NexGenData

Posted on Jun 25 • Originally published at thenextgennexus.com

Using Apify Actors for Business Intelligence Workflows

#finance #marketing #ecommerce #automation

BI teams that rely only on internal data — CRM, billing, product analytics — are working with half a map. Your dashboards tell you what you are doing, not what the market is doing around you. Competitor price changes, new 13F filings, fresh Y Combinator batches, Shopify app rankings, press releases — all of it is public, all of it is structured, and all of it can land in your warehouse on a nightly schedule if you wire it up correctly.

This tutorial walks through exactly that wiring.
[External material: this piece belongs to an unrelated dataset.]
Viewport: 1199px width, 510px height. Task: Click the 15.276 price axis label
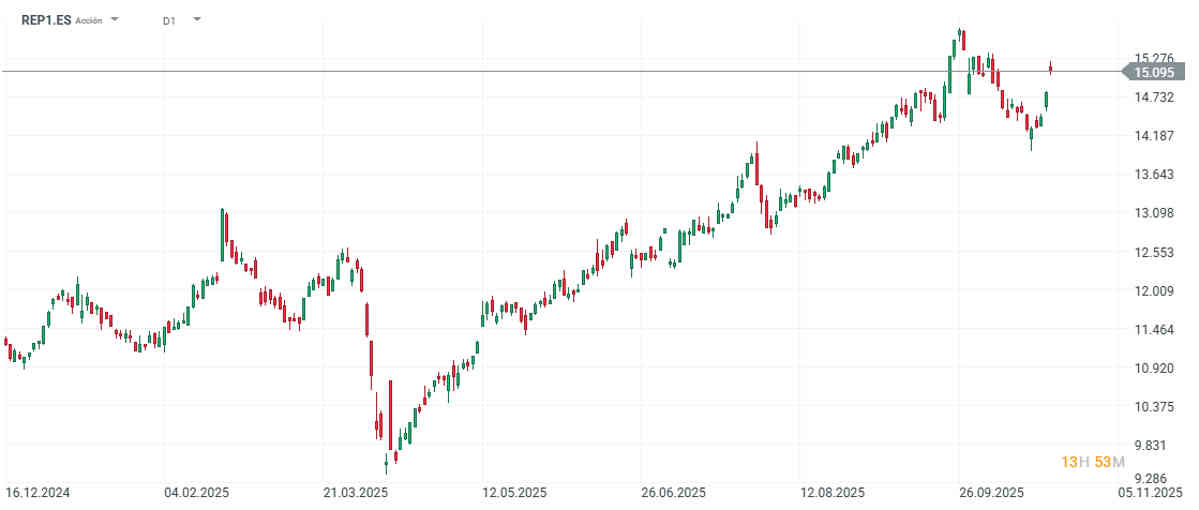(1153, 58)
By the end you'll have a working pattern for: scheduling an Apify actor to run nightly, exporting the dataset to S3 (or GCS, or directly to Snowflake), loading it into a warehouse table, building a dashboard view on top, and firing a Slack alert when a metric moves. We'll use real BI tooling (Snowflake, BigQuery, dbt, Airflow, Google Sheets, Looker) and real actors from the NexGenData catalog. Code samples are copy-pasteable. If you maintain a competitive-intel dashboard, a lead-gen pipeline, or a market-monitoring report, you should be able to ship something useful from this post in an afternoon.
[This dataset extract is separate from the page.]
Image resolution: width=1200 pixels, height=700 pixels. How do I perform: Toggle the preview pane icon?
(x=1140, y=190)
Anatomy of an Apify actor in a BI context

An actor is a serverless scraper. You pass it JSON input (URLs, search terms, filters), it runs in Apify's cloud, and it writes results to a dataset — a key-value store that exposes the rows as JSON, CSV, XLSX, JSONL, RSS, or HTML via a stable URL.
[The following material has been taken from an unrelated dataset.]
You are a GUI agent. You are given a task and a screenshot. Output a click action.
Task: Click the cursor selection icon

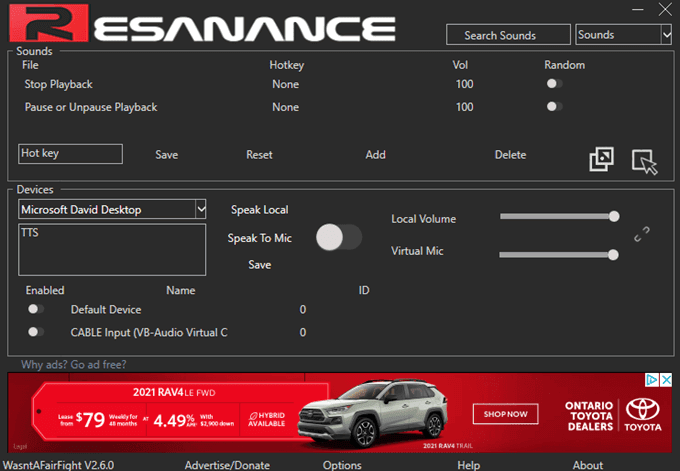(x=644, y=160)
For BI purposes, three properties matter:

Output is structured. Each actor publishes a schema. Records come back as flat JSON objects, easy to COPY INTO a warehouse table or pd.read_json in a notebook.
Billing is pay-per-event (PPE). Most NexGenData actors charge $0.05–$0.50 per result, not per minute. Your cost scales with rows ingested, which makes monthly forecasting trivial: rows_per_run × runs_per_month × $/row.
Live-running beats batch downloads. You can hit the run-sync-get-dataset-items endpoint, block until the actor finishes, and stream the dataset back in one HTTP call — ideal for ad-hoc analyst queries. Or you schedule a batch run and have Apify webhook the dataset URL to your ingest layer.

Three patterns for ingesting actor data

Pattern A: Direct API call from your ETL

Simplest pattern. Your Airbyte custom source, Fivetran function, or hand-rolled Python job calls the actor and writes results to the warehouse. Good for low-frequency runs (daily/weekly) and small-to-medium volumes.


    curl -X POST \
      "https://api.apify.com/v2/acts/nexgendata~saas-pricing-tracker/run-sync-get-dataset-items?token=$APIFY_TOKEN" \
      -H "Content-Type: application/json" \
      -d '{
        "vendors": ["notion.so", "airtable.com", "monday.com"],
        "plans": ["all"]
      }' \
      > pricing_$(date +%Y-%m-%d).json

From Python, the equivalent using the official SDK:


    from apify_client import ApifyClient
    import pandas as pd

    client = ApifyClient("apify_api_xxx")
    run = client.actor("nexgendata/saas-pricing-tracker").call(
        run_input={"vendors": ["notion.so", "airtable.com"]}
    )
    items = list(client.dataset(run["defaultDatasetId"]).iterate_items())
    df = pd.DataFrame(items)
    df.to_sql("stg_competitor_pricing", warehouse_engine, if_exists="append")

Pattern B: Scheduled run + webhook to object storage

The production pattern. Apify's scheduler triggers the actor; on ACTOR.RUN.SUCCEEDED a webhook posts to your endpoint with the dataset URL. Your endpoint (Lambda, Cloud Function, or a small Flask container) streams the dataset to S3/GCS, and Snowpipe/BigQuery auto-ingest picks it up.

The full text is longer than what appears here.